LHC accelerator makes protons x7000 heavier at record speeds and I just wonder if we could change the reference frame (keeping velocity), would its mass be different? (eg. in vacuum, far from any gravitational field). If velocity is relative, we can say that protons are in rest and any other frames are moving at that velocity in opposite direction...
 A: Your main problem here is that you are mixing ideas from two different ways of formalizing relativity.
If you are using the (old fashioned, unnecessary, and easily misapplied) notion of "relativistic mass" then mass is not invariant. 
If you are using the modern nomenclature then 'LHC accelerator makes protons x7000 heavier' is incorrect, in that framework the accelrator gives them an energy 7000 times their mass energy, but their mass remains exactly the same.

Now, you add 'inertia' to your title, but I'd like to talk about why that doesn't actually make relativistic mass a good idea. 
Let's say that you have a mass moving a speed $v$ with respect to you and you apply a force $F$ to it. From Newton's second law you would expect that the ratio of the force to how fast the velocity changes to be the mass.
If you apply the force perpendicularly to the direction of current direction you'll get
$$ \left(\frac{F}{a}\right)_\text{transverse} = \gamma m \;,$$
where $m$ is the mass you measured for the object at rest and $\gamma = [1 - (v/c)]^{-1/2}$ is the Lorentz factor.

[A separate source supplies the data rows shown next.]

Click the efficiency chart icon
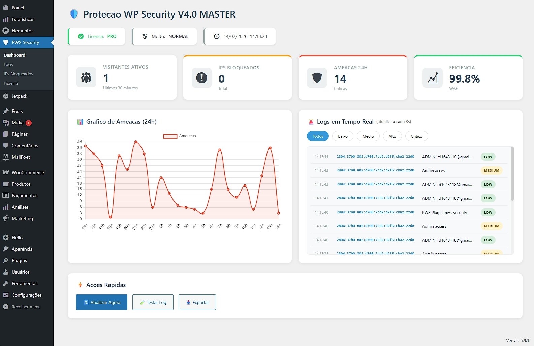This screenshot has width=534, height=346. tap(432, 78)
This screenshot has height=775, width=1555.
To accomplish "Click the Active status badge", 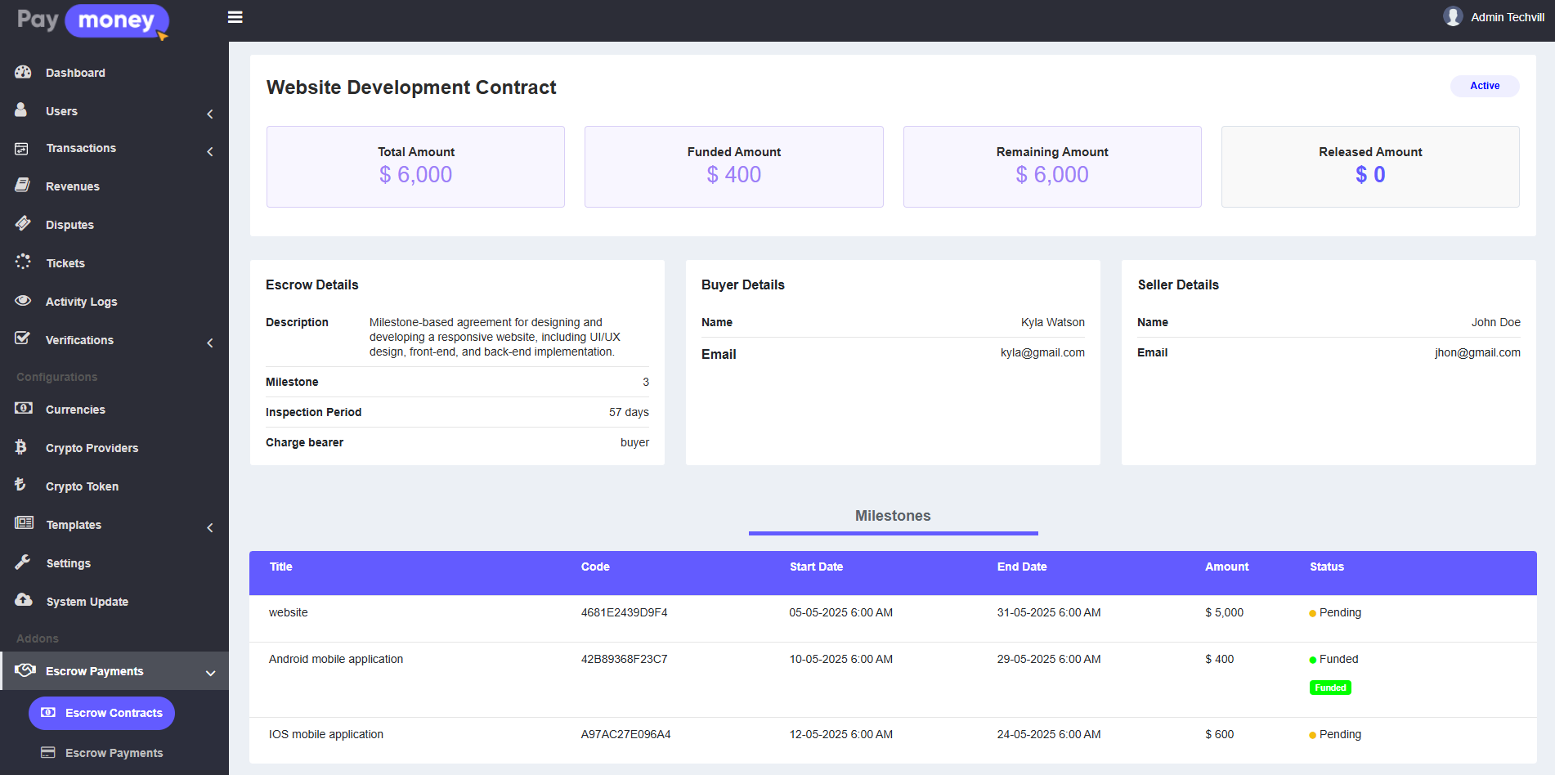I will click(x=1485, y=86).
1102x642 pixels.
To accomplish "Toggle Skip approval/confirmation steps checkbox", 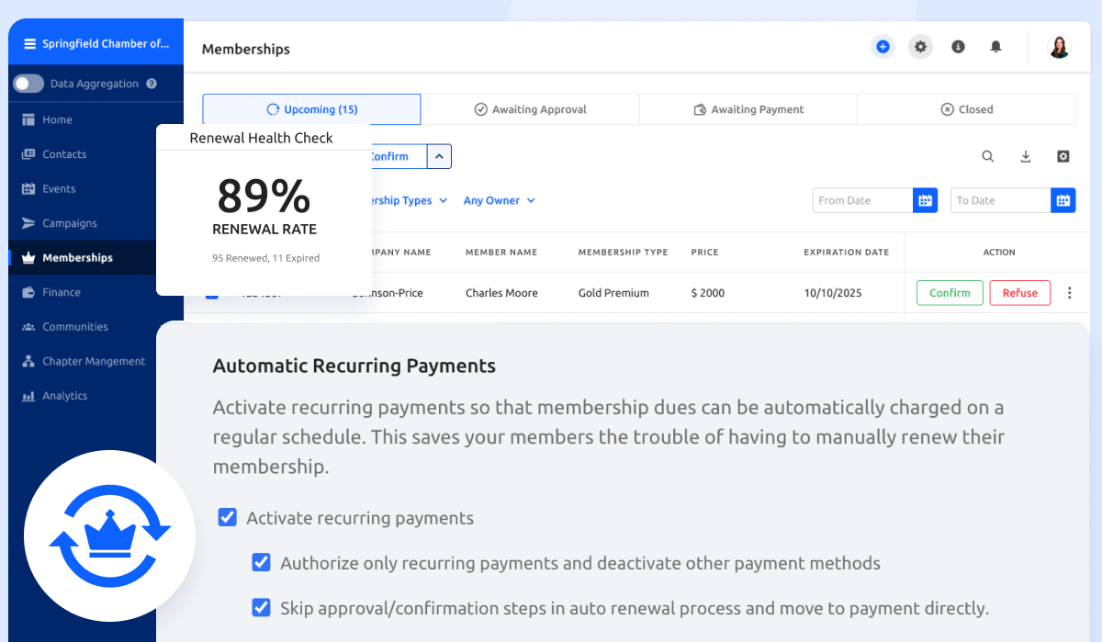I will pyautogui.click(x=262, y=608).
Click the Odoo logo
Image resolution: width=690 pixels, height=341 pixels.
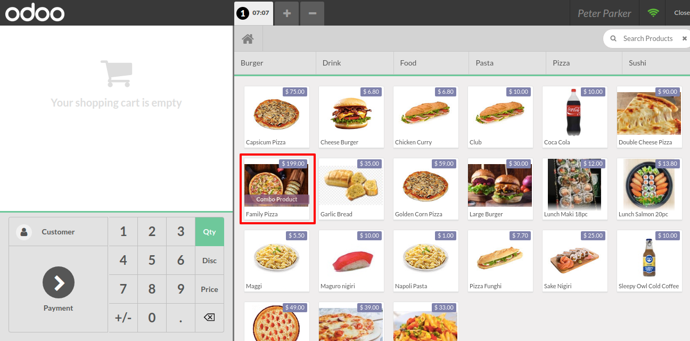click(x=35, y=13)
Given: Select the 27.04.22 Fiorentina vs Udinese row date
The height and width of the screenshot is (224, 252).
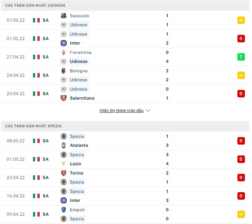Looking at the screenshot, I should (16, 57).
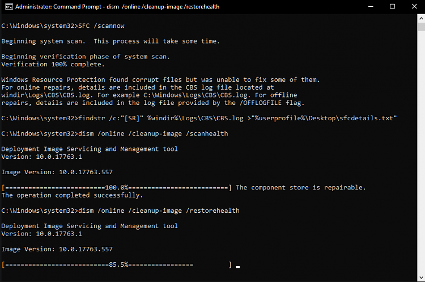The image size is (425, 282).
Task: Click the window title text in title bar
Action: point(117,6)
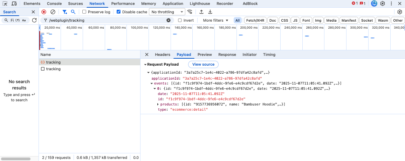The image size is (405, 161).
Task: Click the inspect element picker icon
Action: click(x=5, y=3)
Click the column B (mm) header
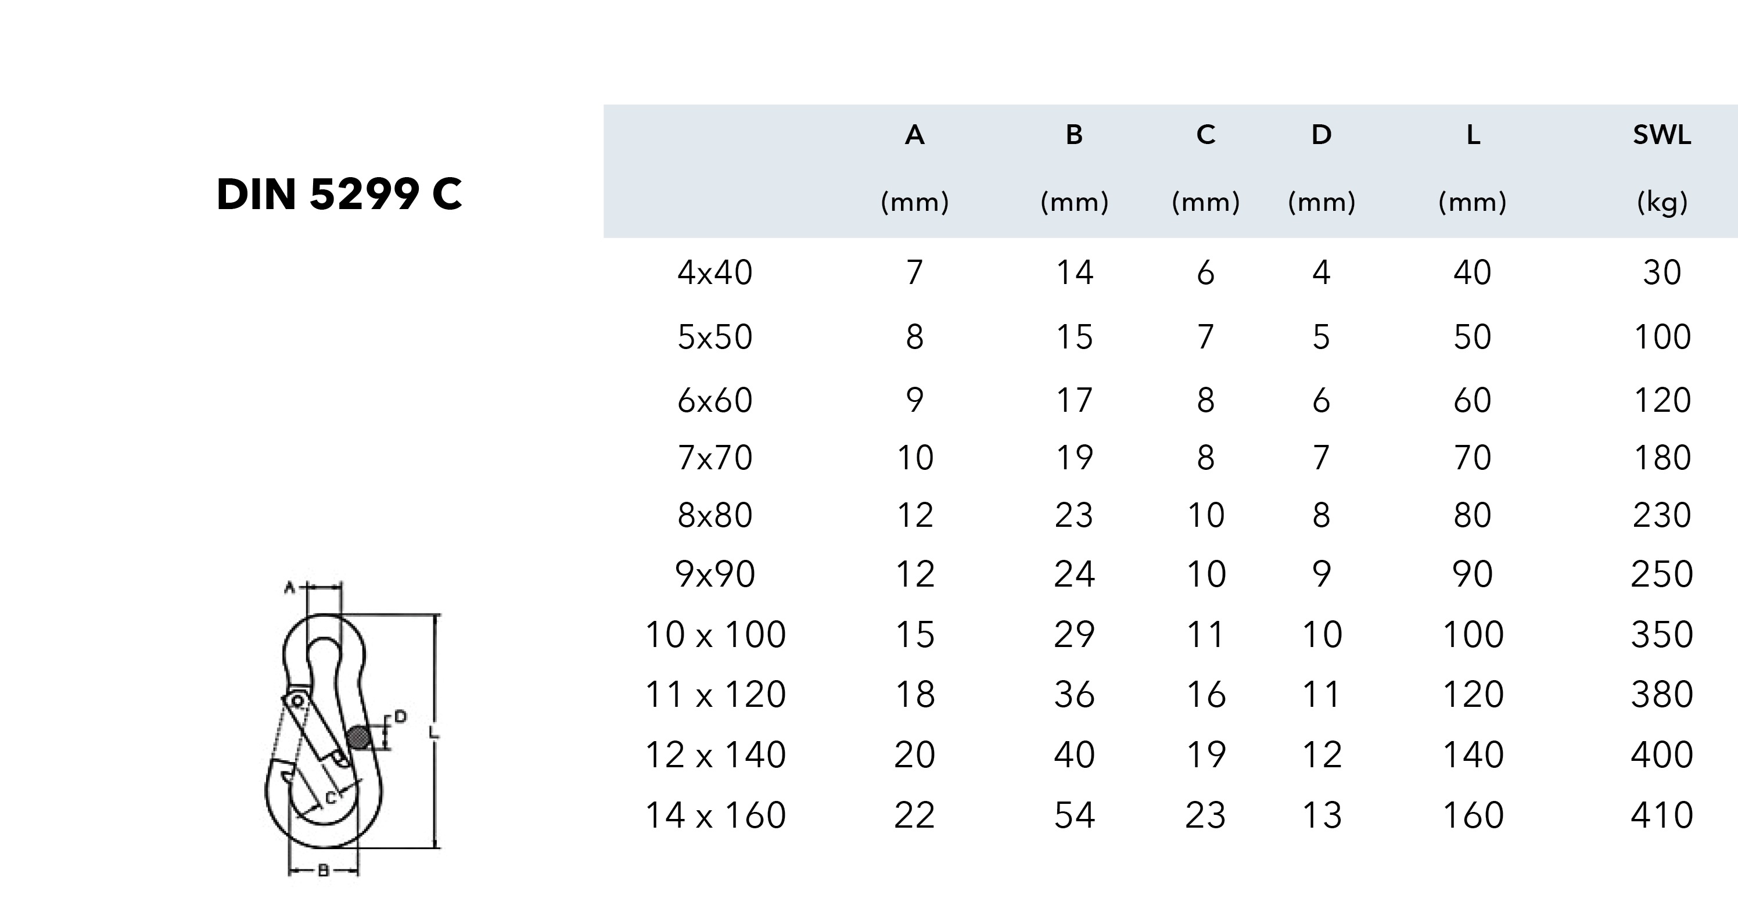 pos(1075,169)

This is the usual "relativistic mass"
But if you apply the force along the same direction as the current motion you 
$$ \left(\frac{F}{a}\right)_\text{longitudinal} = \gamma^3 m \;.$$
So the relativistic mass isn't the inertia in any general way. 
In the modern parlance, this difference is understood to be a consequence of the way velocity composition works, because the mass remains the same.